What is the minimum time rate of change (absolute value) of the rear o2 sensor signal voltage that will trigger a p0420 dtc? This is probably vehicle specific, but a ball park figure would help. Thanks

  • Toyota doesn’t give specifics on this. If the rear o2 is swinging up and down at steady speed with normal afr sensor operation the cat is bad. Normal ho2s operation at steady speed should be around 650mV. I’m not even sure crosscounts are used as part pf the monitor strategy. I believe it’s, command the afr sensor when the monitor is enabled. Check for specific changes in voltage.
    – Ben
    Apr 13, 2018 at 2:07

1 Answer 1


There are as many different strategies for deteriming catalyst failure as there are vehicle manufacturers. All the formulas are propritary, even a deep dive into SAE technical papers on the subject will reveal little about the details of the varius strategies. It is easier to say what the post catalyst sensor waveform of a working catalyst looks like than what a failed one looks like. A working catalyst waveform will not vary at all in response to ossiclations of the pre-cat sensor when tested at steady rpm. That is not to say that the rear sensor does not change over time. The systems often switch from rich to lean and back over time. This is strategy for fuel mileage improvement and catalyst health.

The rear sensor should show as a straight line with no bumps or ripples. Any ripple no matter how small a voltage change that is in sync with the pre-cat sensor will be viewed as likely catalyst failure.

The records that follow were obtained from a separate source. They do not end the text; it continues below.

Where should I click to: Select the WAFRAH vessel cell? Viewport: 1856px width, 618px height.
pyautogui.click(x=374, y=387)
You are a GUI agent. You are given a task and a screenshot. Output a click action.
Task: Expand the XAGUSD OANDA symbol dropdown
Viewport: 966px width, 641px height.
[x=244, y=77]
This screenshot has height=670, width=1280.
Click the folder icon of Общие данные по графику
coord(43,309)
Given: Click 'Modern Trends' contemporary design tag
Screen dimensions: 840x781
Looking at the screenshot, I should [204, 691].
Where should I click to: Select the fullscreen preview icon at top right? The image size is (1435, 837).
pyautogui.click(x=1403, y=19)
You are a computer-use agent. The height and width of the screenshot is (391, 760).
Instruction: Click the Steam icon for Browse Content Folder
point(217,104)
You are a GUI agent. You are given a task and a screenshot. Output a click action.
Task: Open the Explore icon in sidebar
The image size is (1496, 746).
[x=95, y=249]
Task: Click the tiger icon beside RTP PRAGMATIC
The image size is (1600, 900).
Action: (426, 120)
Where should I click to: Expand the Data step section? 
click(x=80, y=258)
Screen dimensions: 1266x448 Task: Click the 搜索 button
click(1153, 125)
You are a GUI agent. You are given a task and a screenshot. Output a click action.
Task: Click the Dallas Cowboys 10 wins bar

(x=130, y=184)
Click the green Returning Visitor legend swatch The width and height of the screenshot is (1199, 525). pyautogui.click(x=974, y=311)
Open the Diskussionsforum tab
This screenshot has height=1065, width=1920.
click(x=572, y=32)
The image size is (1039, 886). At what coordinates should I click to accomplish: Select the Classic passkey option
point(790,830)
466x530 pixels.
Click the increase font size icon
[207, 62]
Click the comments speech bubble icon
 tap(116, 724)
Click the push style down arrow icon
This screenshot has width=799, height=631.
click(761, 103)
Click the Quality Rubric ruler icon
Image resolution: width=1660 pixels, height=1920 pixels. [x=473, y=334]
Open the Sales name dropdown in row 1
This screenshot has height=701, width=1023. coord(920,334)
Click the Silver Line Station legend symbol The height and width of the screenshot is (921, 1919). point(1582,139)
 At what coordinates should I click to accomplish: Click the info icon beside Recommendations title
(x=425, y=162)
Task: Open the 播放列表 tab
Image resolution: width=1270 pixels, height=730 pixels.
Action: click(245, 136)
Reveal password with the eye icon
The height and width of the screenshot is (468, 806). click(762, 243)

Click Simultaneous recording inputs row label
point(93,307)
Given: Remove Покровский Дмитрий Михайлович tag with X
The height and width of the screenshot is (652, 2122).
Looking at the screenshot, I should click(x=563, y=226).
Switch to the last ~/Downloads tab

Reference this scanner graph from a failed catalyst on a Honda

Failed catalyst scan data

Notice that the after cat sensor (green line) is low on the graph indicating an overall lean mixture and that the voltage amplitude is relativly small. It is in perfect sync with the pre-cat sensor (red line).

Now consider this capture taken after the catalyst was replaced with a new one.

New catalyst

The overall mixture is still lean but now the rear sensor shows no cycling behavior.

  • Thanks for the information. I was working on a filter, and I was trying to find a suitable bandwith so as to avoid both P0420 and P0136. It's working well now.